LISTED RECORDS START

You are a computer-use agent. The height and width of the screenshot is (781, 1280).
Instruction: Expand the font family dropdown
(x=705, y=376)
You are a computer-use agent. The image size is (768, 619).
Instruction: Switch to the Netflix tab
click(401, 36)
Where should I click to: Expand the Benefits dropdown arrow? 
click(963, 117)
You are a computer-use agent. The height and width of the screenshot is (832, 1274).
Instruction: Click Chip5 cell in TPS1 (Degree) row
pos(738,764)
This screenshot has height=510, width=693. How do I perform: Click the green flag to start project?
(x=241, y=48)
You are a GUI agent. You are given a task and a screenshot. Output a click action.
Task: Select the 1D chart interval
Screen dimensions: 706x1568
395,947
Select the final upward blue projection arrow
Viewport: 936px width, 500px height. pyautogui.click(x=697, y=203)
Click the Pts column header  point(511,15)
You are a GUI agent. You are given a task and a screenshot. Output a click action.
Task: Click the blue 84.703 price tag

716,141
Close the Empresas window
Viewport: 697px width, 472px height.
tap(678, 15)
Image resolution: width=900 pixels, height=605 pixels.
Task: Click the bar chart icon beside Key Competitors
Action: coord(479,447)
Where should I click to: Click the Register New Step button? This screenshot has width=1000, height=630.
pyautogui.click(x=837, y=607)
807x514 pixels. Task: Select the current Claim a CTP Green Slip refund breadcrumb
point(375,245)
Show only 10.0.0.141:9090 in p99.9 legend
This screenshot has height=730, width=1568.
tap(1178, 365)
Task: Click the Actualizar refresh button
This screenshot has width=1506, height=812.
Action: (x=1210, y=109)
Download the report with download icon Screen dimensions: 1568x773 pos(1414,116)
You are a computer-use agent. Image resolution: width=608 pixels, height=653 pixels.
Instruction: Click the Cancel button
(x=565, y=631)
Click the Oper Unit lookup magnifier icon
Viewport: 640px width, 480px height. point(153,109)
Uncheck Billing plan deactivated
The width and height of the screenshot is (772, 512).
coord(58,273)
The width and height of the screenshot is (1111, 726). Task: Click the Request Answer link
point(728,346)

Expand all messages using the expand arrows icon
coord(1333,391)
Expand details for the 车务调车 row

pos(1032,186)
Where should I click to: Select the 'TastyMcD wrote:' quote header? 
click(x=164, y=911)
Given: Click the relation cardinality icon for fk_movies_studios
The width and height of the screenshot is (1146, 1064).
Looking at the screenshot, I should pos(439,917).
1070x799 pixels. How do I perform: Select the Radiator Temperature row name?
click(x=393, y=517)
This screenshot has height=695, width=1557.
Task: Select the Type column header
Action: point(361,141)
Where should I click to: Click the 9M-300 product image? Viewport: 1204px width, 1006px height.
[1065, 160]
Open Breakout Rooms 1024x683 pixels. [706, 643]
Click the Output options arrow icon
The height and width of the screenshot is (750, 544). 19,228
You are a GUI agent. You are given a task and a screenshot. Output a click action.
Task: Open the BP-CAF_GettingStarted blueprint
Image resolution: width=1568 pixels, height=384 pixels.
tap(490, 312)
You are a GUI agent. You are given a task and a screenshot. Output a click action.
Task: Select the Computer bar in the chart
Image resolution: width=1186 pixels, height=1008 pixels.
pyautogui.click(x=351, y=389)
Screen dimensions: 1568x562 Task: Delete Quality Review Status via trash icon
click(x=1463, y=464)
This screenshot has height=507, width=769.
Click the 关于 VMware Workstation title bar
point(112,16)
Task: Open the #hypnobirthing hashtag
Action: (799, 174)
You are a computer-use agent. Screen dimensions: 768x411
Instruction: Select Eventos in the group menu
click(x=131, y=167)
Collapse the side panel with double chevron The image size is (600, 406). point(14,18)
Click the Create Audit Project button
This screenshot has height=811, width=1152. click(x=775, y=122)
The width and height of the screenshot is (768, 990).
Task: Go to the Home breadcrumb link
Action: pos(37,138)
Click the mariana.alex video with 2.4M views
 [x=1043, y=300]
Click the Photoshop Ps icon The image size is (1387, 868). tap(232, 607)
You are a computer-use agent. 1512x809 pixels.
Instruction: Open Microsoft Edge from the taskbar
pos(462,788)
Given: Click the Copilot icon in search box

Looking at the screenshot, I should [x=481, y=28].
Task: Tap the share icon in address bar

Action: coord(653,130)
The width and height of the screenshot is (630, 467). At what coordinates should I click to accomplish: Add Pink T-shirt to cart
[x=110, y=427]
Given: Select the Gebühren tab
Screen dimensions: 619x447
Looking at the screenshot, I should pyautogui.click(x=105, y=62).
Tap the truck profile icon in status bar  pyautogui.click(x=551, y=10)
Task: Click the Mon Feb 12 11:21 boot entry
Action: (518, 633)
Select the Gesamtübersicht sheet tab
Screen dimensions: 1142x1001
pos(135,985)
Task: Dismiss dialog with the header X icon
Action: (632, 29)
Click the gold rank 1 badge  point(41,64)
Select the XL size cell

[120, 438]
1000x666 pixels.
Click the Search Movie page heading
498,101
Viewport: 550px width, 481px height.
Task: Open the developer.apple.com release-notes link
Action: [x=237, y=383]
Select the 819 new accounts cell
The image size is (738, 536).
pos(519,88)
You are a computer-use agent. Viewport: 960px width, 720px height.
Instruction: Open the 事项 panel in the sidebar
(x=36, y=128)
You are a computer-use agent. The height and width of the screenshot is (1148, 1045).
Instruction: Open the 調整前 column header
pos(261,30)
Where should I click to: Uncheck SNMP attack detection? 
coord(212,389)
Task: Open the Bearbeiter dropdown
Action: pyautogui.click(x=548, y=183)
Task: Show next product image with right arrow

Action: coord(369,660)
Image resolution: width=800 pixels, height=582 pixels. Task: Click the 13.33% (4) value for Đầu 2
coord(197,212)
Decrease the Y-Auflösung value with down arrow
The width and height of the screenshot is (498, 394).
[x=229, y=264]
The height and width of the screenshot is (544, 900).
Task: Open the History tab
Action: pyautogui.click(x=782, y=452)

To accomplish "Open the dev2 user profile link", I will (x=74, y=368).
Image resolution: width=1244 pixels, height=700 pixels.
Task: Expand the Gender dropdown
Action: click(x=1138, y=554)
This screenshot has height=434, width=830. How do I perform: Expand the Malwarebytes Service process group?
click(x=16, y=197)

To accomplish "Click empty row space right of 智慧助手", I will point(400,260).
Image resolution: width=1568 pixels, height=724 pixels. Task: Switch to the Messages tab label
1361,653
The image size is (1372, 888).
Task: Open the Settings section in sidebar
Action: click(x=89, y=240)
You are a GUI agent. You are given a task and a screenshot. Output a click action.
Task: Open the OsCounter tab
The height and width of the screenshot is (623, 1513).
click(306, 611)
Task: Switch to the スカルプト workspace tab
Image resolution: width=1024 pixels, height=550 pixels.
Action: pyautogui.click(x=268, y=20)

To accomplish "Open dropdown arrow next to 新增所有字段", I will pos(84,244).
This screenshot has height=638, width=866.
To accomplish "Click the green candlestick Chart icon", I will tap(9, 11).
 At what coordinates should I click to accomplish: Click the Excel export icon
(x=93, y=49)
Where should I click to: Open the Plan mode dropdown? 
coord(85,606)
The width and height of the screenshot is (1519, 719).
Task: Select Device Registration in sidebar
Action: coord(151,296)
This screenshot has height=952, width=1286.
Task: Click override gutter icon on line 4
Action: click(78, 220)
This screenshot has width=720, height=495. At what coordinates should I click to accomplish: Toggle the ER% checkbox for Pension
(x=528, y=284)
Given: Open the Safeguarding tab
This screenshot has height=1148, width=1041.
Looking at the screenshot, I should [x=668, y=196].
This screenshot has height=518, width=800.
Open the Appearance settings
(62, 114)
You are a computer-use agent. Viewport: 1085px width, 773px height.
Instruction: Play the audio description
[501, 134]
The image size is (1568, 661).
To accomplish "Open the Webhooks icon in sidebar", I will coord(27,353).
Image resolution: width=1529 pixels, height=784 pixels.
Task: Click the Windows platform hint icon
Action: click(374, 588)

LISTED RECORDS END

### PROBLEM TO WORK ON
From the data above, output only the lines between the line containing "Screen dimensions: 619x447" and the line containing "Select the Gesamtübersicht sheet tab", inclusive, exactly as written.

### REPLY TO THE TASK
Screen dimensions: 619x447
Looking at the screenshot, I should pyautogui.click(x=105, y=62).
Tap the truck profile icon in status bar  pyautogui.click(x=551, y=10)
Task: Click the Mon Feb 12 11:21 boot entry
Action: (518, 633)
Select the Gesamtübersicht sheet tab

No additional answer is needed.